Verlag Die Werkstatt 
ISBN 3-89533-298-4
1. [Kein Fernsehen, kein Ereignis]
2. Weniger (Inhalt) ist mehr (Quote)
Der Fußball der letzten Jahre ist schneller geworden und athletischer, aber hierzulande trotz kräftiger ausländischer Entwicklungshilfe nicht unbedingt besser. Mit Sicherheit aber attraktiver - jedenfalls auf dem Bildschirm. Das ist vorrangig das Verdienst der Privaten, die ihr teuer erworbenes (und mittlerweile nicht mehr durch Werbung refinanzierbares) Produkt Bundesliga nicht einfach nur transportieren, sondern inszenieren und zelebrieren. Was die journalistisch gute, aber in der Präsentation veraltete ARD-Sportschau jahrelang mit bescheidenem technischen Aufwand und biederer Aufmachung seriös vermittelte, wurde ansatzweise von RTL und hernach in extenso von Sat 1 zum TV-Spektakel, zur Fußballshow aufgemotzt. Und dies mit gewaltigen Investitionen und in der Sportbranche bis dahin unbekannter Kreativität.
Allerdings mutierten die "ran"-Macher nach dem Motto "was teuer ist, muss auch toll sein" allzu oft zu Claqueuren und wandeln schon mal einen Trostloskick durch technischen Firlefanz, zahlreiche Wiederholungen, Seichtes aus der Privatsphäre, statistische Sinnlosigkeiten, Billiggags und O-Ton-Collagen bis zur besser genießbaren Unkenntlichkeit. Hauptsache Entspanntheit, Euphorie und Emotion... Der Fußballbranche gefällt's natürlich, wie der Seitenhieb des Geschäftsmanns Uli Hoeneß vom FC Bayern München gegen einen objektiven, ehrlichen, kritischen Journalismus deutlich macht: "Lieber schrill berieseln lassen als ewig mies gemacht."
Das Zauberwort im Fernsehsport dieser Tage heißt Infotainment.
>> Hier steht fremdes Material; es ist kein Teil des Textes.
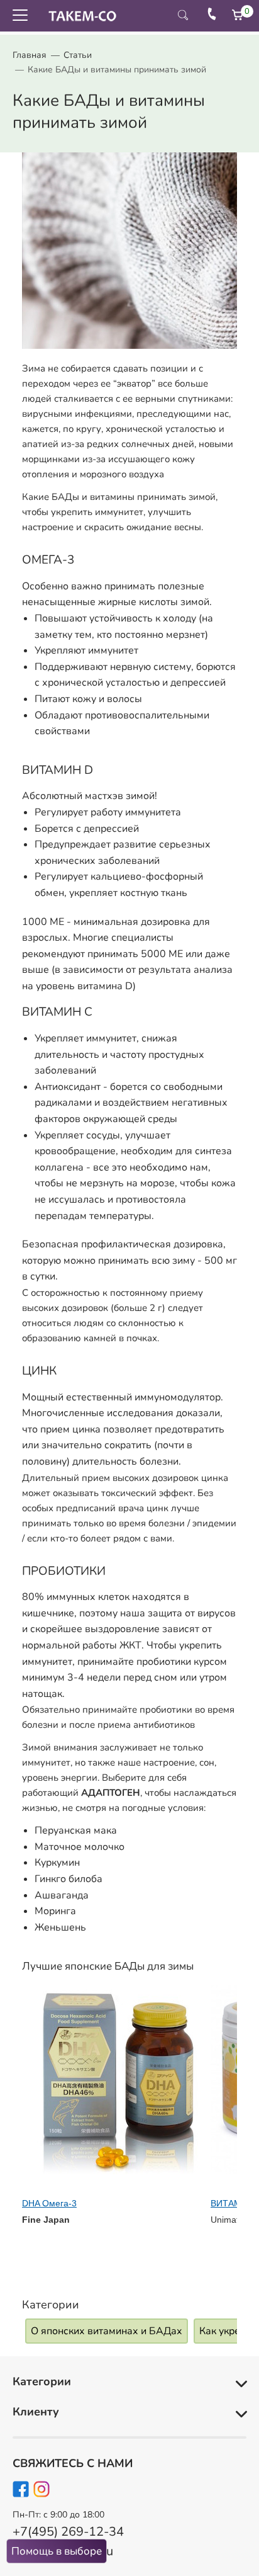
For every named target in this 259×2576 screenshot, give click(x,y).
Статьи (77, 55)
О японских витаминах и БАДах (106, 2331)
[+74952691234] (211, 15)
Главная (30, 55)
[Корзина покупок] (237, 15)
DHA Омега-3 (49, 2203)
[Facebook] (21, 2491)
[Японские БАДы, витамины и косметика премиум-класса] (79, 15)
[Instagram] (41, 2491)
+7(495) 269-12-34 (68, 2531)
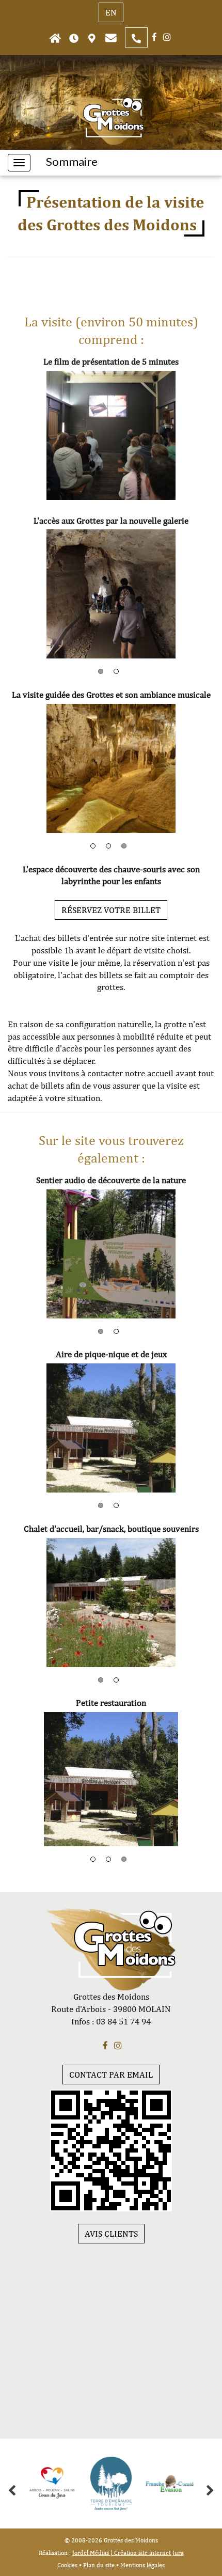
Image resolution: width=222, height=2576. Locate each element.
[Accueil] (55, 37)
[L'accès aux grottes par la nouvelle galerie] (111, 593)
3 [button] (123, 846)
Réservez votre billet (111, 910)
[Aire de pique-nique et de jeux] (111, 1428)
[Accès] (92, 37)
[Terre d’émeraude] (111, 2483)
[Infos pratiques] (73, 37)
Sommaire (72, 161)
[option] (111, 435)
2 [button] (116, 671)
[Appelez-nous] (136, 37)
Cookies (67, 2565)
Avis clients (111, 2233)
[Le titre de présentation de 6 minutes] (111, 435)
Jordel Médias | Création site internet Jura (128, 2552)
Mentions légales (142, 2565)
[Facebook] (154, 37)
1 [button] (100, 671)
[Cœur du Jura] (52, 2483)
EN (111, 12)
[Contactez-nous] (111, 37)
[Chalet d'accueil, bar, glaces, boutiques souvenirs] (111, 1602)
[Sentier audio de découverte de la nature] (111, 1253)
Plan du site (99, 2565)
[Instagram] (167, 37)
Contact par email (111, 2074)
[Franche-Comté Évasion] (170, 2483)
Weniger der Inhalt zählt, viel mehr die Aufmachung des Produktpakets: Wie es geschnürt ist, und wer es schnürt. Und die "Verkäufer im on" haben so gar nichts mit Scharfrichtern gemein, sondern kommen entsprechend ihrem Auftrag wie eine Synthese aus Hostess und Möchtegern-Schwiegersohn einladend moderat daher: allzeit freundlich und um die Hand der Umworbenen anhaltend. Und umworben sind die Zuschauer ebenso wie die eigentlichen Stars der Szene, die Sportler. Entsprechend pfleglich geht man mit ihnen um. 
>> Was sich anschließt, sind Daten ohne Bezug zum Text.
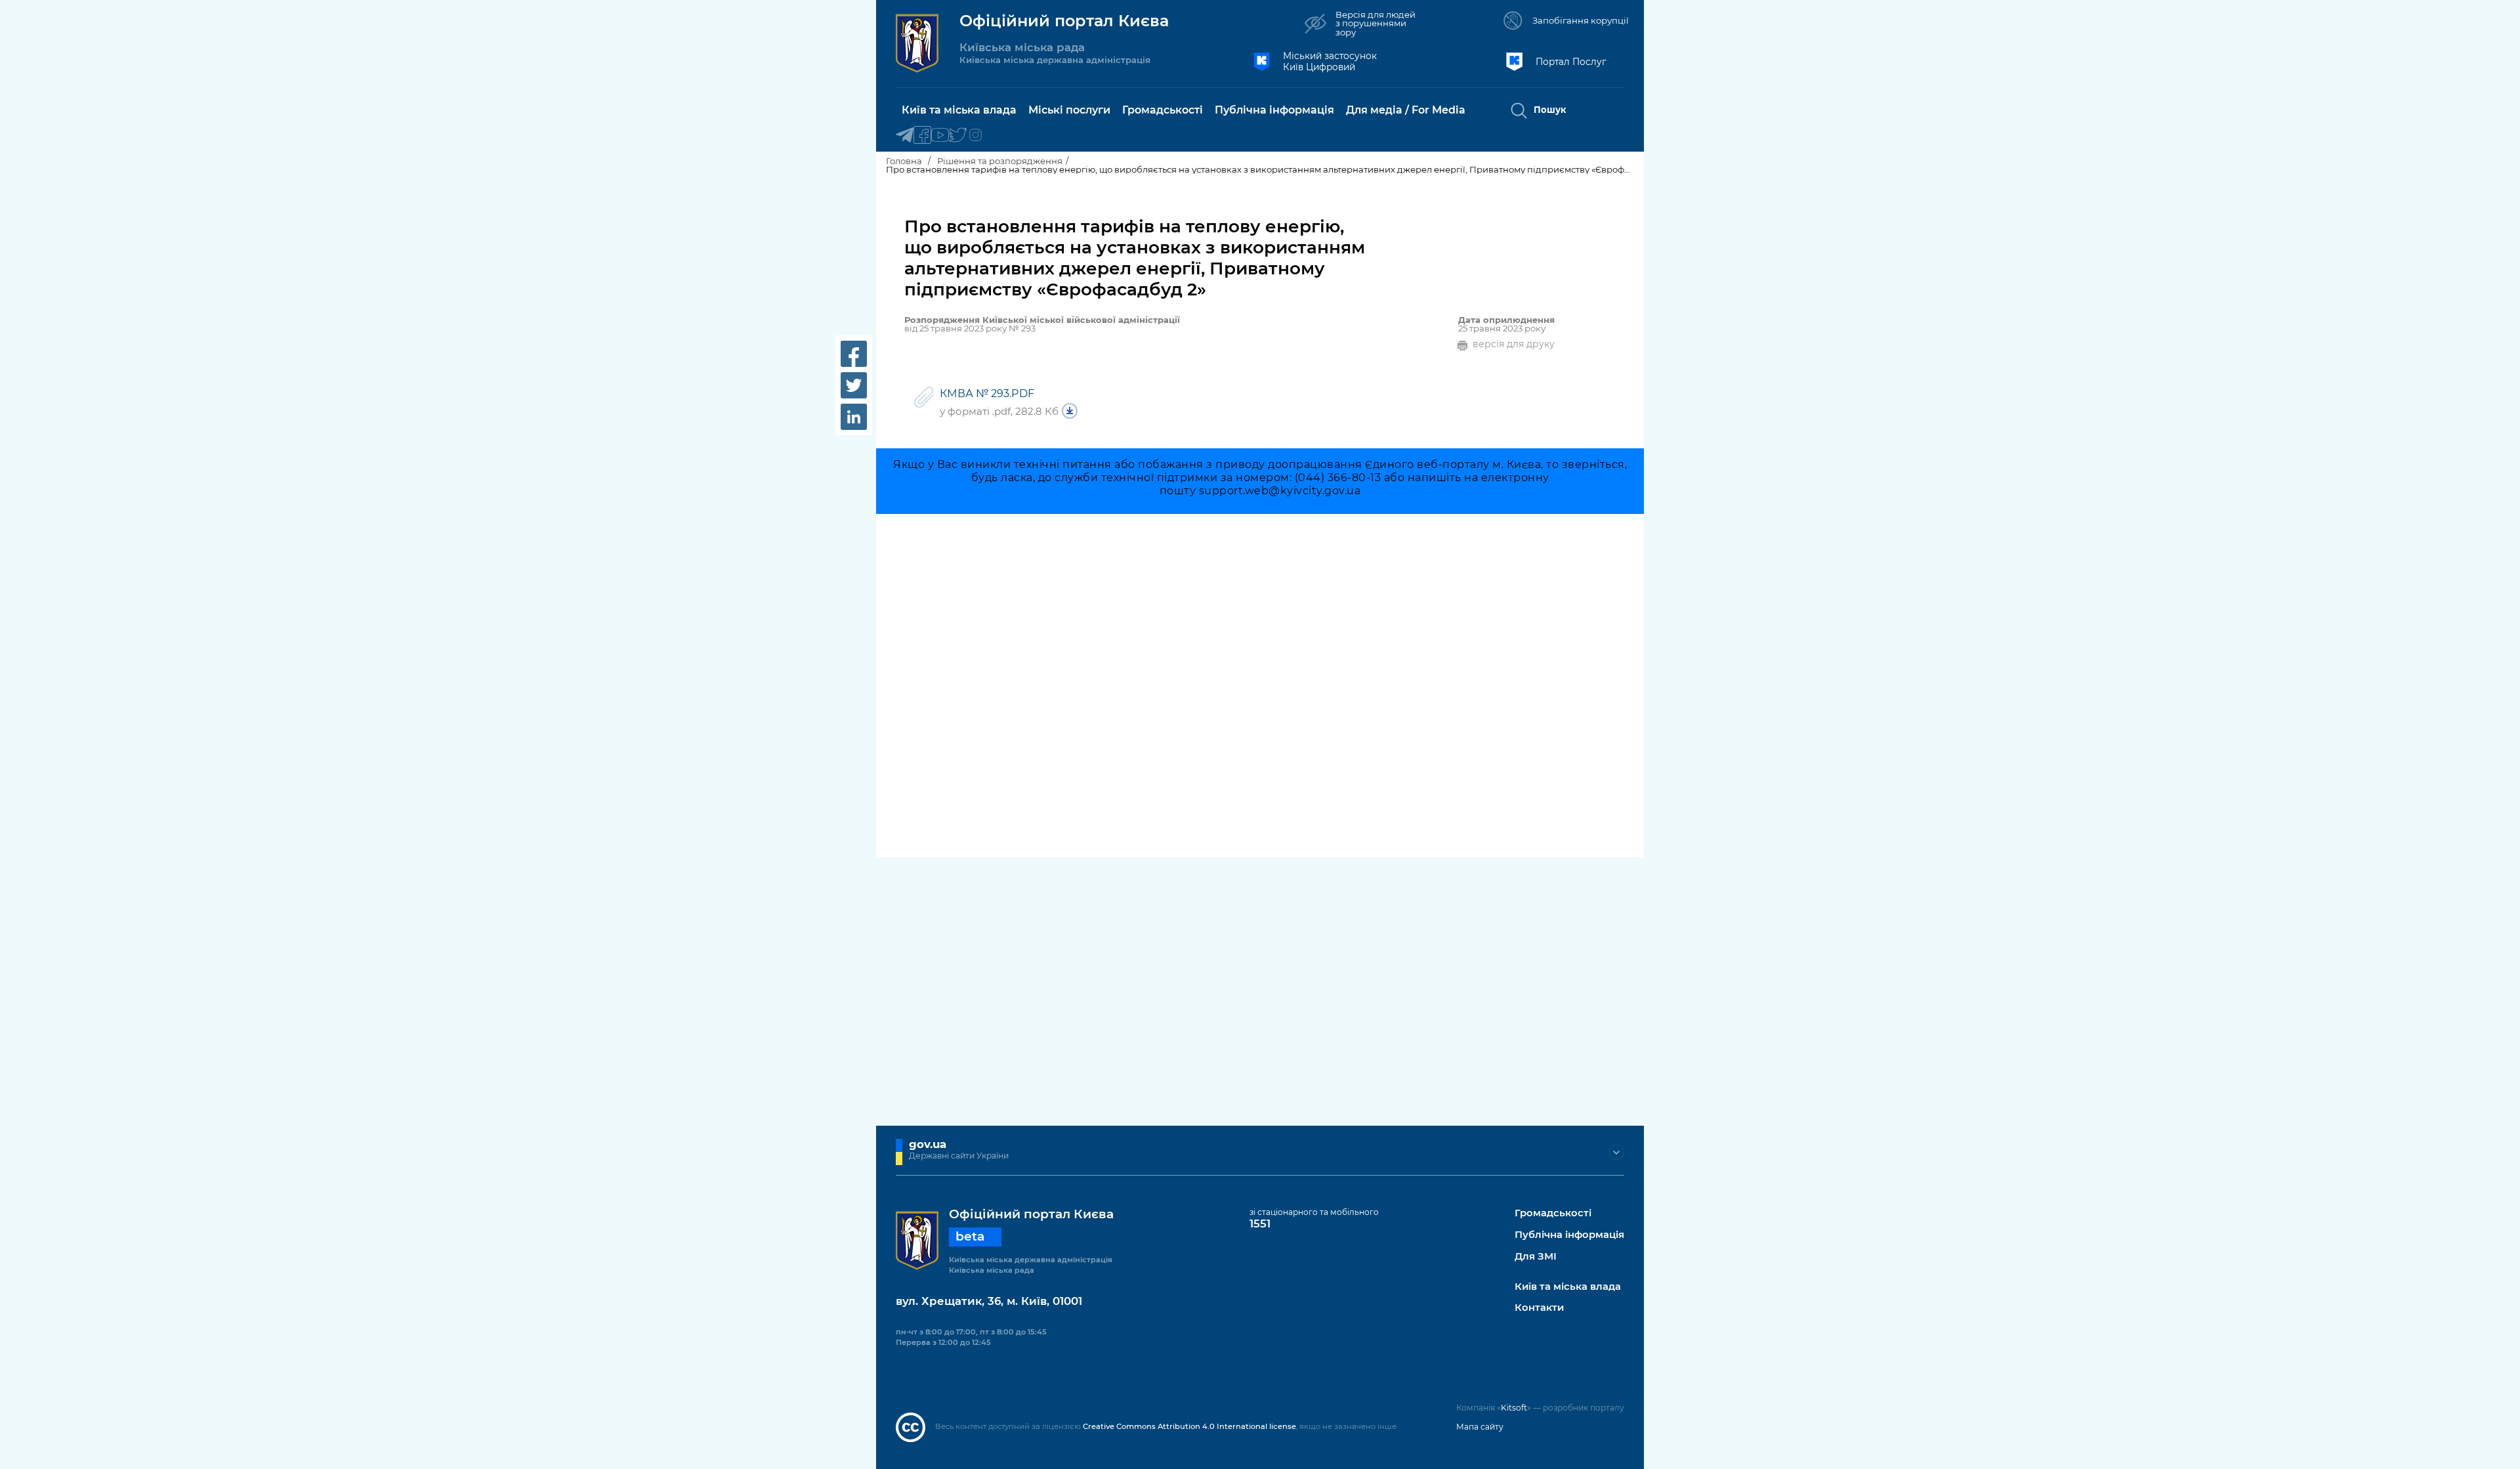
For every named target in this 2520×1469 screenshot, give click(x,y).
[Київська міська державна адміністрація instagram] (975, 135)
Diese Marschroute - quer durch die Medienlandschaft - bringt allzeit Applaus von den quotensüchtigen Programmverantwortlichen wie den kamerageilen Zuschauern im Studio, die zum besseren Gelingen des Ganzen ebenso artig wie häufig und heftig das vor der Sendung einstudierte Klatschzeichen des Aufnahmeleiters befolgen. Die Keep-Smiling-Fraktion der Sport-"Show"-nalisten erfährt mittlerweile dank ihrer bemerkenswerten Livesicherheit und Ausstrahlung eine derartige Wertschätzung (auch in barer Münze), dass Programmchefs und Intendanten - ebenso wie ein Großteil der Sportler - vor Neid erblassen müssten, wüssten sie nicht um die Gesetze des Marktes, wonach die Nachfrage nach diesen Verkäufern der heißen Ware Populärsport deren Marktpreis bestimmt. 
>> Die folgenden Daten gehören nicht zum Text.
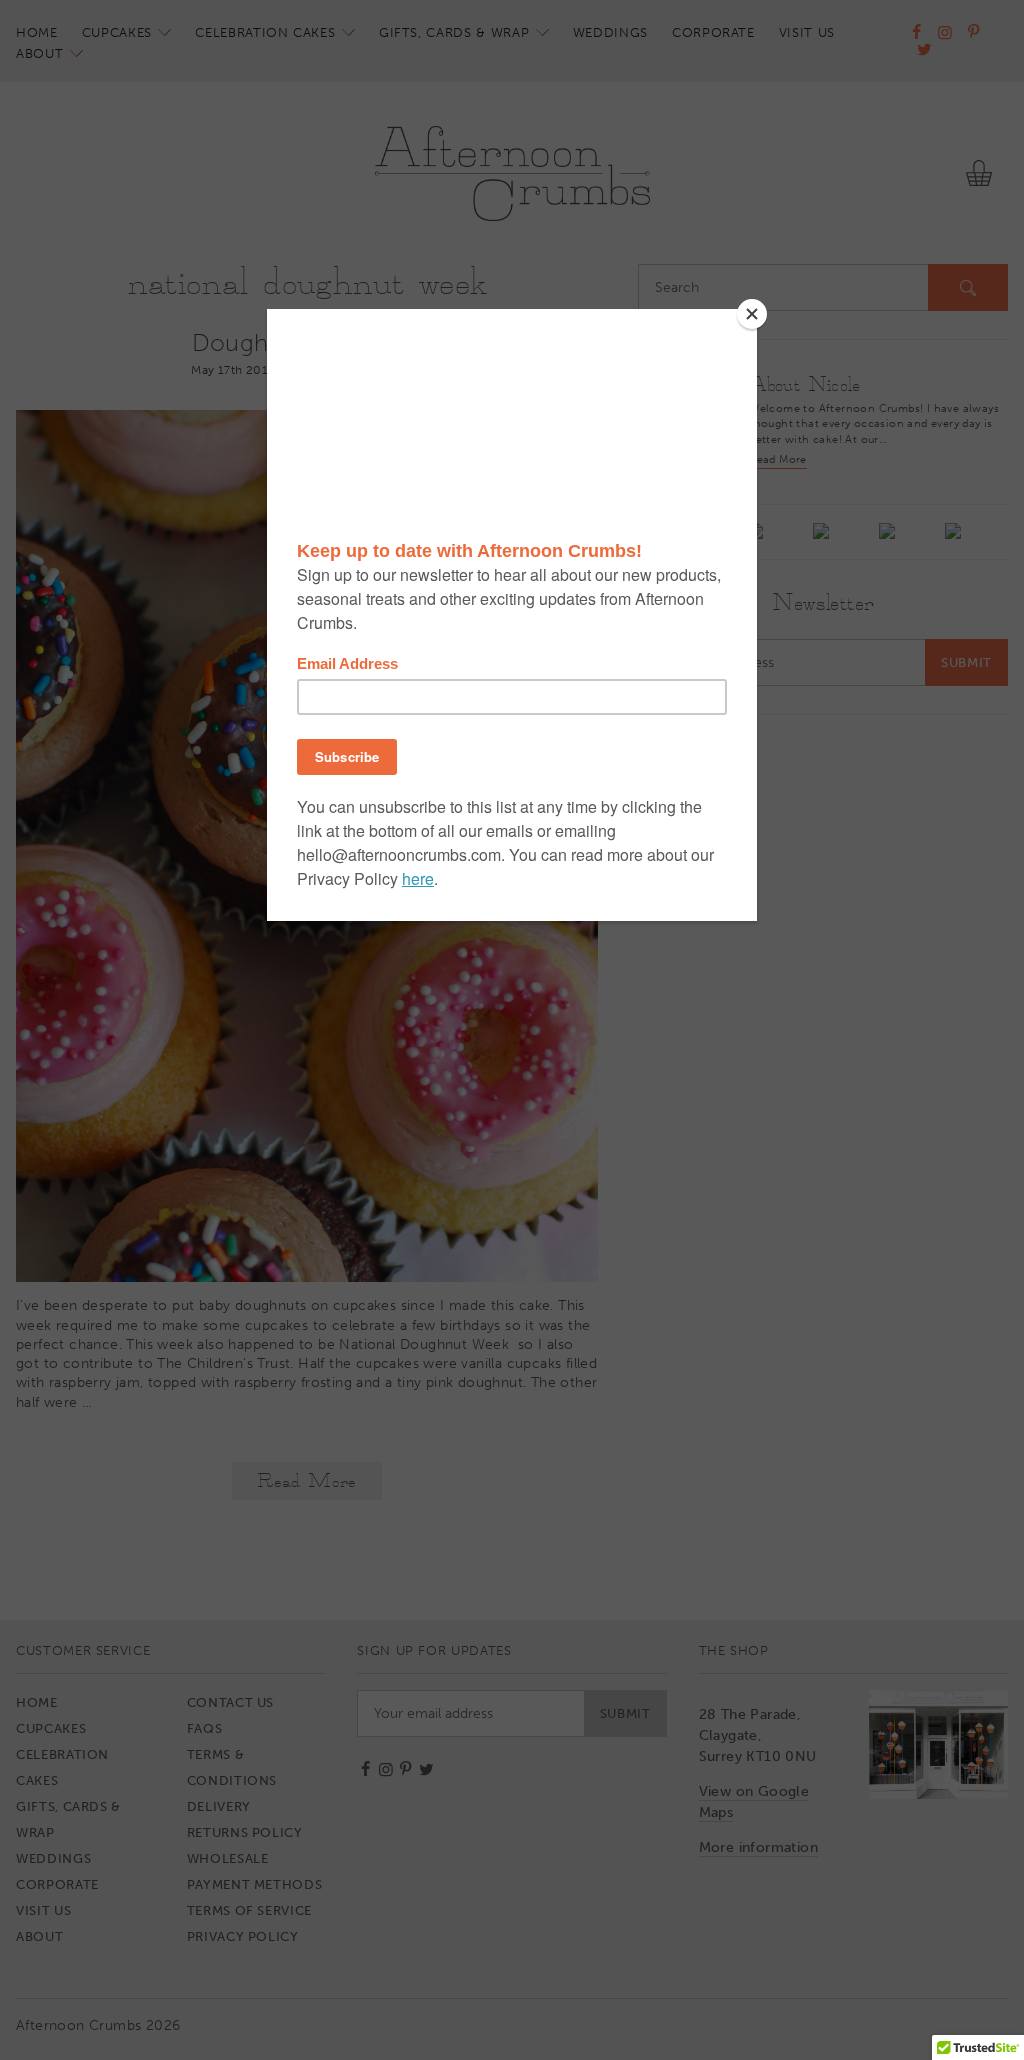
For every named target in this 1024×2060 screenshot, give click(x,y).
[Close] (752, 314)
Begünstigt wird der Kultstatus der Moderatoren durch die aus den USA übernommene Philosophie, Sendungen nur von wenigen "Markenzeichen", d. h. immer den gleichen Gesichtern präsentieren zu lassen. Kritische Geister unter den Rezipienten stören sich zwar an deren Multipräsenz und Allwissenheit und sehen die journalistische Glaubwürdigkeit bedroht, wenn einer gestern noch im Tiefschnee, heute im Boxring und morgen im Stadion aufläuft. Aber niemand bremst den Trend, vielleicht auch, weil oftmals nicht Qualifikation sondern Posten oder Position in der Haushierarchie das Kriterium für Einsatz und Verweildauer auf dem Bildschirm sind.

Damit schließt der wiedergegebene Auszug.